Sentado no alpendre, olhava-o e esperava. Aquilo parecia um jogo.
Um dia, Potter sentou-se no alpendre antes que o cão chegasse. E quando apareceu
na calçada em frente, permaneceu sentado.

Durante quase quinze minutos o cão passeou pela calçada, para cima e para
baixo, sem aproximar-se da comida. Potter se afastou do prato, e o cão pareceu
animar-se. Mas, de repente, quando Potter cruzou as pernas inconscientemente,
retrocedeu com rapidez. Em seguida caminhou de um lado a outro, pela rua, sem saber o que fazer: olhava a Potter, a comida, e outra vez a Potter.

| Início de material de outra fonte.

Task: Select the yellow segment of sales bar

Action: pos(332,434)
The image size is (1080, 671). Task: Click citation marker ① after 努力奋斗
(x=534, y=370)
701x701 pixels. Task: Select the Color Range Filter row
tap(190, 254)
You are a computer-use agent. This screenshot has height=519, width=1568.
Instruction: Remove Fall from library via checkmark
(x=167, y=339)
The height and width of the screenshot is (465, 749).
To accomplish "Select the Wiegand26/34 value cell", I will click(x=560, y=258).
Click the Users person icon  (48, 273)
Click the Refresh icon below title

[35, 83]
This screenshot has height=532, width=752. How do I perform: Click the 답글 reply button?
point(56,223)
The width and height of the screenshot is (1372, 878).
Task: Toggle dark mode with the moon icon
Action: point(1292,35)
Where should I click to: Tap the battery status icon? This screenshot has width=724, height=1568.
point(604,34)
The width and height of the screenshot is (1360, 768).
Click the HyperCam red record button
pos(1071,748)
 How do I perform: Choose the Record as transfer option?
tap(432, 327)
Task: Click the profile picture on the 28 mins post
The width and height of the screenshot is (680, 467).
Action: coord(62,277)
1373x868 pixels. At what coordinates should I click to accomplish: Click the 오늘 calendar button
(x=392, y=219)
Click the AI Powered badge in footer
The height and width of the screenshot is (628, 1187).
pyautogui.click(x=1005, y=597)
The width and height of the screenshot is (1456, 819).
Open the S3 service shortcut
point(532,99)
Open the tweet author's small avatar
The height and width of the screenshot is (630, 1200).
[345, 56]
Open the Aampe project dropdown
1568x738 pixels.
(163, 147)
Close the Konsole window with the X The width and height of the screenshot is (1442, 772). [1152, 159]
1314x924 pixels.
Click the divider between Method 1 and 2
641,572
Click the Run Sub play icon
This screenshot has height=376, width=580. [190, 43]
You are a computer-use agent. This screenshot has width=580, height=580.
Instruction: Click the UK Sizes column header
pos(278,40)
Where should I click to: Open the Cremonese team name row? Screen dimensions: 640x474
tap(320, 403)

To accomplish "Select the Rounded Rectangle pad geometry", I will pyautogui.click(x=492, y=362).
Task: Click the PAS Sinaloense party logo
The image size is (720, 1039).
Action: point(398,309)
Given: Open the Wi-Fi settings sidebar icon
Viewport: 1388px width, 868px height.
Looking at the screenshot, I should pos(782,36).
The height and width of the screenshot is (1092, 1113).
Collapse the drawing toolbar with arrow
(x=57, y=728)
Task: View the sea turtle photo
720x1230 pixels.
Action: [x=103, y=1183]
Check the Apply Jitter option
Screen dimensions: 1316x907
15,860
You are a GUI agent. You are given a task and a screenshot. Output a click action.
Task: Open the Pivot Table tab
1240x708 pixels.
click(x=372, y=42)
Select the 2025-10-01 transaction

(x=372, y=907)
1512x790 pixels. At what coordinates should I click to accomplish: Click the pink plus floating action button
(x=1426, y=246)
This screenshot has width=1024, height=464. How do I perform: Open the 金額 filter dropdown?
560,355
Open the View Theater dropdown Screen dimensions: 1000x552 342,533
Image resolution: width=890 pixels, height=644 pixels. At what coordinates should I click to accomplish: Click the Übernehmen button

—Vamos, criatura —disse Potter —, se aproxime do prato. Mostre que é um bom cão. Passaram dez minutos mais. O cão estava agora na mesma calçada da casa,
movendo-se em círculos cada vez menores.

—É assim que se faz —disse Potter brandamente.

Esta vez o cão não parecia assustado, nem se afastou ao ouvir sua voz. Potter
esperou, sem mover-se.

O animal aproximou-se ainda mais, com o corpo tenso e lhe vigiando.
—Está bem —disse-lhe Potter.

De repente o cão correu, arrebatou a comida e saiu a toda pressa. As gargalhadas de Potter o seguiram através da rua.

—Mau menino! —comentou carinhosamente.

Contemplou o cão enquanto comia. Havia se estendido na grama amarela que tinha em frente da casa, com os olhos cravados em Potter. Aproveite, pensou Potter. De hoje em diante terá comida de cão. Acabou-se a carne fresca.
Quando o cão terminou de comer, se levantou e cruzou a rua com menos
medo. Potter sentiu que o coração lhe pulsava com força. O cão começava a confiar nele, e isso, de algum modo, emocionava-lhe.

—Vamos —ouviu dizer a si mesmo em voz alta—. Toma a água agora.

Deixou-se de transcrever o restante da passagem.